More French salad recipes to enjoy:
- French potato salad
- Warm Goat's Cheese Salad (salade de chèvre chaud)
- Roquefort Salad with pear and walnuts (the King of French blue cheese)
- Roast beetroot salad with smoked mackerel
- Land and sea salad (terre et mer)
- Carrot Salad, Moroccan style
- Classic Niçoise salad

Simple Green Salad
Ingredients
- 1 avocado chopped
- 2 spring onions (scallions) finely chopped
- 1 small lettuce or choice of leaves arugula, pea shoots, baby spinach, lamb's lettuce
- 2 tablespoon fresh peas shelled
- 30 g (2 tbsp) pumpkin seeds and/or walnuts
- 1 apple (Granny Smith, Braeburn or Chantecler) chopped
- 2 tablespoon fresh herbs (chives, parsley, chervil or basil) finely chopped
Simple French Dressing
- 3 tablespoon olive oil extra virgin
- 1 tablespoon white wine or cidre vinegar
- ½ tsp each pepper and salt fleur de sel, Maldon flakes or Celtic sea salt
Instructions
- Wash the salad leaves and dry by shaking them over the sink or, even better, with a salad spinner. Chop up all the other vegetables, fruit (if using) and place in a large salad bowl. Add the apple last (to avoid browning) and chopped fresh herbs.

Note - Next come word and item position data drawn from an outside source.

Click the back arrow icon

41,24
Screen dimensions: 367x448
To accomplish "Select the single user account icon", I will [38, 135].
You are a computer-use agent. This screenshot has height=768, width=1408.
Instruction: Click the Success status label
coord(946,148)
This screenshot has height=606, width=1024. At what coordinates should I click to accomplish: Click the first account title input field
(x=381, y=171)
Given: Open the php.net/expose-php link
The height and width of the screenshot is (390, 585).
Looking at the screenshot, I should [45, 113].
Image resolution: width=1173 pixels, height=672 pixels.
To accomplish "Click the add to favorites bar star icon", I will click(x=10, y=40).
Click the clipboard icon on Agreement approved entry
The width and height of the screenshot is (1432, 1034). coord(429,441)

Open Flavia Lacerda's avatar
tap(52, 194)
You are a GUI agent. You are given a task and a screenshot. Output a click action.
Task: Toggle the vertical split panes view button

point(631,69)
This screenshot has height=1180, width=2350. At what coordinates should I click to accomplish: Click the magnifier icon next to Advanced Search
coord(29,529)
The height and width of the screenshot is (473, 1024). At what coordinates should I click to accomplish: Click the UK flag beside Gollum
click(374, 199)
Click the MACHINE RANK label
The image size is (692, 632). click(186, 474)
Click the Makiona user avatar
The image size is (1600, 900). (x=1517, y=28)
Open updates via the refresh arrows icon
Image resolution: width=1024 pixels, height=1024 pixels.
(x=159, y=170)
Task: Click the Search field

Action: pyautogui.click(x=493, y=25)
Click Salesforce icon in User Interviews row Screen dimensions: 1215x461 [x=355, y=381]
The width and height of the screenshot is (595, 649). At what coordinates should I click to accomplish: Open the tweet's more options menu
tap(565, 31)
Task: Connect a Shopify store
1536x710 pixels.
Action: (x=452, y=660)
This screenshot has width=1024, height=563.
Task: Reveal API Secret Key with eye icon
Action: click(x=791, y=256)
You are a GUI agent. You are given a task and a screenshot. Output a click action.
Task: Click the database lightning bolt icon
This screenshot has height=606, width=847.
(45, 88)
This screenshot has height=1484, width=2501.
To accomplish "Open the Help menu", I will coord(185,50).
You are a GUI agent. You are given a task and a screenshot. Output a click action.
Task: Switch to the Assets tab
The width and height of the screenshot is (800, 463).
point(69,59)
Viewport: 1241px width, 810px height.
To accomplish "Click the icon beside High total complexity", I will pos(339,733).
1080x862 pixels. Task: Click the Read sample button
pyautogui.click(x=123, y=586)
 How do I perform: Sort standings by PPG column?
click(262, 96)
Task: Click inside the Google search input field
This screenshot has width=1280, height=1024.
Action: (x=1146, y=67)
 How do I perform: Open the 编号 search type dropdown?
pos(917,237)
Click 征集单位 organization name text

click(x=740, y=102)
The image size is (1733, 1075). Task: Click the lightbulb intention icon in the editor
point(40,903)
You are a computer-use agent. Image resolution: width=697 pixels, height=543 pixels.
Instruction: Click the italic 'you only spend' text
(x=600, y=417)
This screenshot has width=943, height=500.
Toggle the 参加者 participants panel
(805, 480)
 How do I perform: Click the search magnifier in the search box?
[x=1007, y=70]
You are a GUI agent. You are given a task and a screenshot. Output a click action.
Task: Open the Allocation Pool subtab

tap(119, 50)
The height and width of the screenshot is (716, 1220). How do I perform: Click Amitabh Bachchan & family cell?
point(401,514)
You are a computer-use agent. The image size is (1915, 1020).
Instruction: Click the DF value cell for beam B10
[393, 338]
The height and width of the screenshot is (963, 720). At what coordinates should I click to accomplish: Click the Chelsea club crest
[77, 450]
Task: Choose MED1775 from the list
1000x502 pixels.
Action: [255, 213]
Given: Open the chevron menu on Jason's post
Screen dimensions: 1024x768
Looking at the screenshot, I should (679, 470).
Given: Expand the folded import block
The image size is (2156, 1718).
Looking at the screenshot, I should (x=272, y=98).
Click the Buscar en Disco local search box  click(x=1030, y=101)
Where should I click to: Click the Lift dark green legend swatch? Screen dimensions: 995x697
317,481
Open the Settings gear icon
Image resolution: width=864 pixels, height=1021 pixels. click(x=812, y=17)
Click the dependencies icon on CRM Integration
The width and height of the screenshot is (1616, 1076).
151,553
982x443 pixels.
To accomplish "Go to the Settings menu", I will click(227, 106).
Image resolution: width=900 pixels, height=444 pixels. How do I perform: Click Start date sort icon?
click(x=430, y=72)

- Toast the seeds and/or nuts. Place them in a non-stick frying pan without any oil and toast for just 3-5 minutes, depending on how you like them toasted. Shake about a few times in the pan for even toasting. Set aside on the counter to cool (see NOTES) then add to the bowl.
Simple French Dressing
- Pour the olive oil and vinegar into a jar or bowl with seasoning to your taste and mix well. Pour over the salad just before serving and toss well.